Pertemuan yang berlangsung di kantor Dinas Pertanian itu turut dihadiri oleh Sekretaris LBH PMII Firhan Khafi Reyfaldi, Bendahara Umum Cabang PMII Rizal Muhaimin, serta beberapa anggota LBH lainnya.
Salah satu hasil nyata dari kerja sama ini adalah pembentukan Paralegal Tani sebuah inisiatif pengawasan hukum di tingkat desa. Melalui program ini, LBH PMII menempatkan kader paralegal di sejumlah kecamatan untuk memberikan edukasi hukum, membantu penyusunan administrasi pupuk, dan mendampingi petani ketika menghadapi dugaan penyimpangan.
“Kami ingin kesadaran hukum tumbuh dari bawah. Petani perlu tahu bahwa mereka punya hak dan bisa melapor bila terjadi penyimpangan,” ujar Fauzan.
LBH PMII juga menegaskan komitmennya untuk memberikan pendampingan hukum secara cuma-cuma (pro bono) bagi kelompok tani yang mengalami permasalahan dalam penyaluran pupuk bersubsidi.
“Kami tidak ingin petani takut bicara. Bila ada harga jual di atas HET atau data penerima yang tidak sesuai, mereka bisa melapor kepada paralegal untuk ditindaklanjuti secara hukum,” imbuhnya.
Berdasarkan hasil pemantauan LBH PMII, sejumlah persoalan klasik dalam distribusi pupuk masih kerap terjadi. Mulai dari ketidaksesuaian data Rencana Definitif Kebutuhan Kelompok (RDKK), keterlambatan distribusi, hingga lemahnya pengawasan di tingkat pengecer.

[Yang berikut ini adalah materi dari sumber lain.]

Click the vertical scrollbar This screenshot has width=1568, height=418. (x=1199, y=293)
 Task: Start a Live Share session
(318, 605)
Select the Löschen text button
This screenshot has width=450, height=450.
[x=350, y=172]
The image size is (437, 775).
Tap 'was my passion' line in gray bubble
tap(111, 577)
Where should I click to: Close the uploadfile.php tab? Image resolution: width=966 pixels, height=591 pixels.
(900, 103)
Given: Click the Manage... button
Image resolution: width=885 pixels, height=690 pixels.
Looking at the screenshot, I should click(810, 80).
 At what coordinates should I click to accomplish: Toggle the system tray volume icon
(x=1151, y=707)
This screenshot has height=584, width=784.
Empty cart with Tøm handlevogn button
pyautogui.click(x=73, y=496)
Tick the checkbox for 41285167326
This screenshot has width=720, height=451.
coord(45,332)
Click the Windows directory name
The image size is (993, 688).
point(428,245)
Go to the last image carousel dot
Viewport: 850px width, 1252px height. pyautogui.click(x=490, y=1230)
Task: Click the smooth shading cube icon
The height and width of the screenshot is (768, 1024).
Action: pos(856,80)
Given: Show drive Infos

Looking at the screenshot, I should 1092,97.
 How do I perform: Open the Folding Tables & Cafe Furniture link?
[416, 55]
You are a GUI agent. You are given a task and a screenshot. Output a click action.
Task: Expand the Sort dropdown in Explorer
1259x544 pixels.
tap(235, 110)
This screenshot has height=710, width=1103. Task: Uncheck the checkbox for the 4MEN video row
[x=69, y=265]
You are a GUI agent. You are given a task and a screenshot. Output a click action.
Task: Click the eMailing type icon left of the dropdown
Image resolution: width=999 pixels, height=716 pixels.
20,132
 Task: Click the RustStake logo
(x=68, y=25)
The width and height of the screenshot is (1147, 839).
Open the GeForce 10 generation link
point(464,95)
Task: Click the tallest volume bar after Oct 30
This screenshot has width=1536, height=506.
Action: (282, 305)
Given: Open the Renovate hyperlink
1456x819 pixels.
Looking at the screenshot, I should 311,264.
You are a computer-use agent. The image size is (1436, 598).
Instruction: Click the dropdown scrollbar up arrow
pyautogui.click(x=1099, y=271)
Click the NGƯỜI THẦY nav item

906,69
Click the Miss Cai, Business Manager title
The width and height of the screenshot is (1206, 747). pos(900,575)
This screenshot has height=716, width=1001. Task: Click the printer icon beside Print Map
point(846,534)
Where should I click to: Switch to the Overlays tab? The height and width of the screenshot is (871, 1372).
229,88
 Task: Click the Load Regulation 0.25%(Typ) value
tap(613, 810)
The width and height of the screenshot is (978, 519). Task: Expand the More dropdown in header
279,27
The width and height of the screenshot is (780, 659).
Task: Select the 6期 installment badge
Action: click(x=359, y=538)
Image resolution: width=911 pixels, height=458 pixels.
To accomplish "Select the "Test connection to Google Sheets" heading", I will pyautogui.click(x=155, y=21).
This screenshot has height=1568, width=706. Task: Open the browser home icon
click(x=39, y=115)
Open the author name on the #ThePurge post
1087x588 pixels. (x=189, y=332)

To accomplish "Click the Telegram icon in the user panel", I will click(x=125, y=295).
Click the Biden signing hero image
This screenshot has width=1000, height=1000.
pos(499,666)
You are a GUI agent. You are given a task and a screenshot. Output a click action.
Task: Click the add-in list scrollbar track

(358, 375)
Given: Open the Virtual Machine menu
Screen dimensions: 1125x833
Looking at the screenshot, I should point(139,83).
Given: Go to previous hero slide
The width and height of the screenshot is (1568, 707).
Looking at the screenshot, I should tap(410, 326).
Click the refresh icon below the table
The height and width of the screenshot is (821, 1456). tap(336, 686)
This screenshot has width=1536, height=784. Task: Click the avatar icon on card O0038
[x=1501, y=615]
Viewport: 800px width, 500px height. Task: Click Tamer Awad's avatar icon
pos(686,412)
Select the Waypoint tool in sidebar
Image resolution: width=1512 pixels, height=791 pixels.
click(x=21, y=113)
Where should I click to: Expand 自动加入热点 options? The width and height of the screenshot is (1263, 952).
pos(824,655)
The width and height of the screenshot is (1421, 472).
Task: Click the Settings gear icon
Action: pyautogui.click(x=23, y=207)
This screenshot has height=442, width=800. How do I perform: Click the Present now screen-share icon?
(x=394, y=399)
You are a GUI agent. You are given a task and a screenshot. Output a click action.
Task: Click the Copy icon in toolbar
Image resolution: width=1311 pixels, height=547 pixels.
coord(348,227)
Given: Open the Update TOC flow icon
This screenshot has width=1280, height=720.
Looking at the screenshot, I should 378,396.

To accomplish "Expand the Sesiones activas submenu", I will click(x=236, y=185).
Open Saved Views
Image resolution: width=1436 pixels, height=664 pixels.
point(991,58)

“Masalah terbesar selalu di pendataan dan pengawasan. Kadang petani yang berhak tidak dapat jatah, sementara yang tidak berhak justru menerima. Kondisi inilah yang kami ingin perbaiki bersama Dinas Pertanian,” ungkap Fauzan.
Ke depan, LBH PMII bersama Dinas Pertanian akan melakukan penyuluhan hukum dan evaluasi berkala terhadap distribusi pupuk di beberapa kecamatan. Tujuannya, membangun sistem distribusi yang partisipatif, transparan, dan terbebas dari praktik koruptif.
Fauzan menegaskan, pihaknya tidak hanya ingin menjadi pengkritik, tetapi juga mitra strategis pemerintah dalam memperkuat tata kelola pertanian yang berkeadilan.
“Kami tidak ingin petani terus berada di posisi lemah. Ini bukan hanya tentang pupuk, tetapi juga tentang kedaulatan pangan dan keadilan sosial,” pungkasnya.